It’s not fair to ask police to do things they are poorly equipped for. Rushing out to a 911 call about a suicidal subject with police is much better than nothing.
But if you were to reimagine public safety, it’s easy to imagine the better response for that call and many others would be to send a team that includes a trained mental health professional.
The Bend Police Department already has a community response team that includes a mental health clinician who goes with police on some calls. Deschutes County has a Mobile Crisis Assessment Team, or MCAT, made up of mental health workers who can respond to crises. And there’s also some very encouraging news about MCAT, as The Bulletin’s Garrett Andrews reported in Thursday’s paper. MCAT is going to pilot a program to have it respond to 911 calls from suicidal subjects. County 911 gets about three of those calls a day. If it works, it could be expanded to include other kinds of calls.

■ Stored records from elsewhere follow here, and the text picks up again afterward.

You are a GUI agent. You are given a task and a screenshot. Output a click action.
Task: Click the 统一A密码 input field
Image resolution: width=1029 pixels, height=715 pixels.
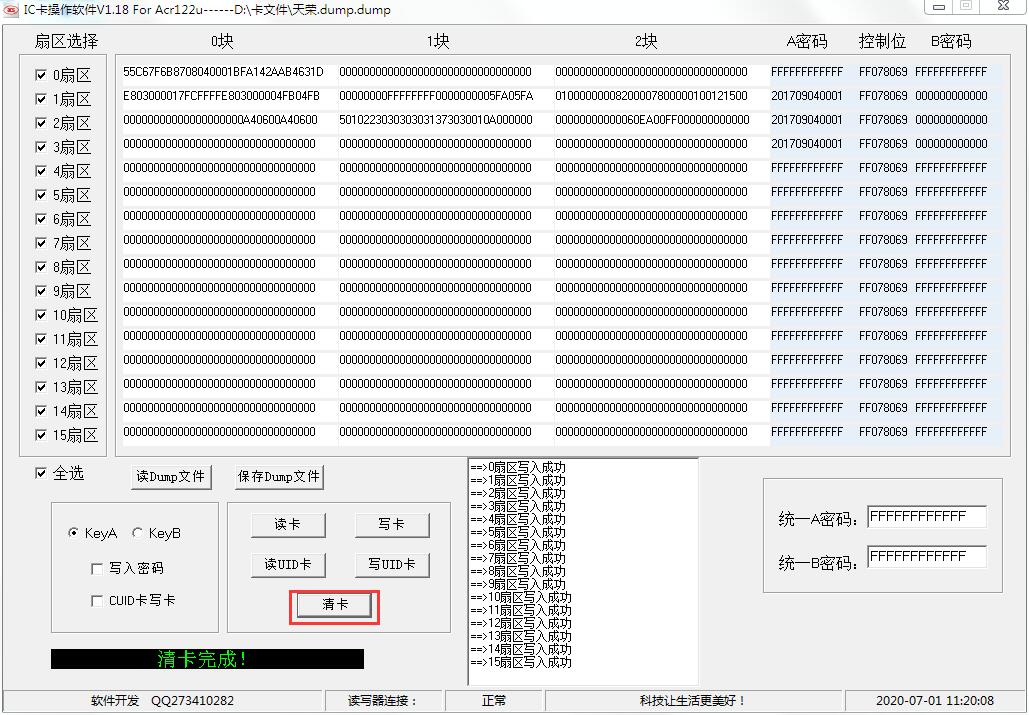pyautogui.click(x=926, y=516)
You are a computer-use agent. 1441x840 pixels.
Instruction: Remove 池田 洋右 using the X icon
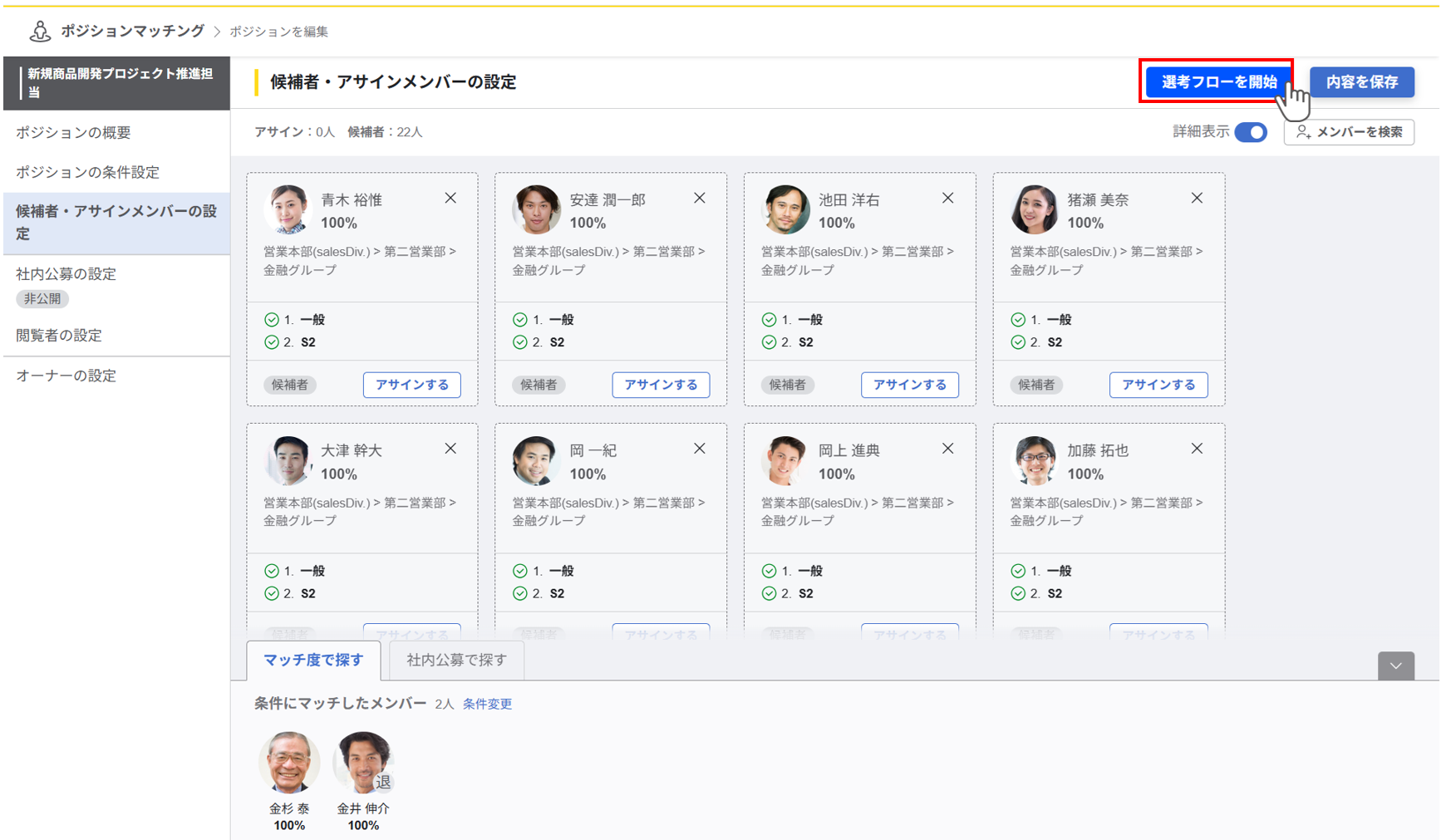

Reimagining policing also involves reimagining funding for public safety. The state grant to enable Bend’s program was for five years. We would hate to see that program end. And if MCAT is going to expand, that will take money, too, perhaps $300,000 a year.
House Bill 2417 could be key. It’s a bill to provide $10 million in matching grants to cities and counties to do the type of work Bend’s program and MCAT can do. But as originally written, the bill would not have done much good for Central Oregon. It was written narrowly to promote the CAHOOTS model in Eugene.
The CAHOOTS program deservedly has been in the national spotlight as one model of using a team to be the first responders to people in crisis because of mental health, homelessness and addiction. It uses a medic and a crisis worker with mental health training. Not police. And it works.
But HB 2417 specified that the grants were for teams that included a nurse or emergency medical services provider and a crisis worker. That is the CAHOOTS model. Bend’s program would not qualify. MCAT’s team would not, either.
The bill also required that to qualify for grant funding that a city or county must have a sobering facility, one shelter facility for every 65,000 residents, one crisis respite center and law enforcement willing to help — or equivalent services. That could mean many communities across the state would not be eligible for grants, including Bend and Deschutes County.
The bill was amended in early April to be more broad. But it doesn’t appear as if either Bend’s program or the MCAT program would qualify, at least as they are currently set up. The city and the county should not have to set up completely new programs. The grants should enable them to build on what they already achieved, not start over or compel them to incorporate something new into their already excellent work.
HB 2417 is due for some more reimagining in the Legislature.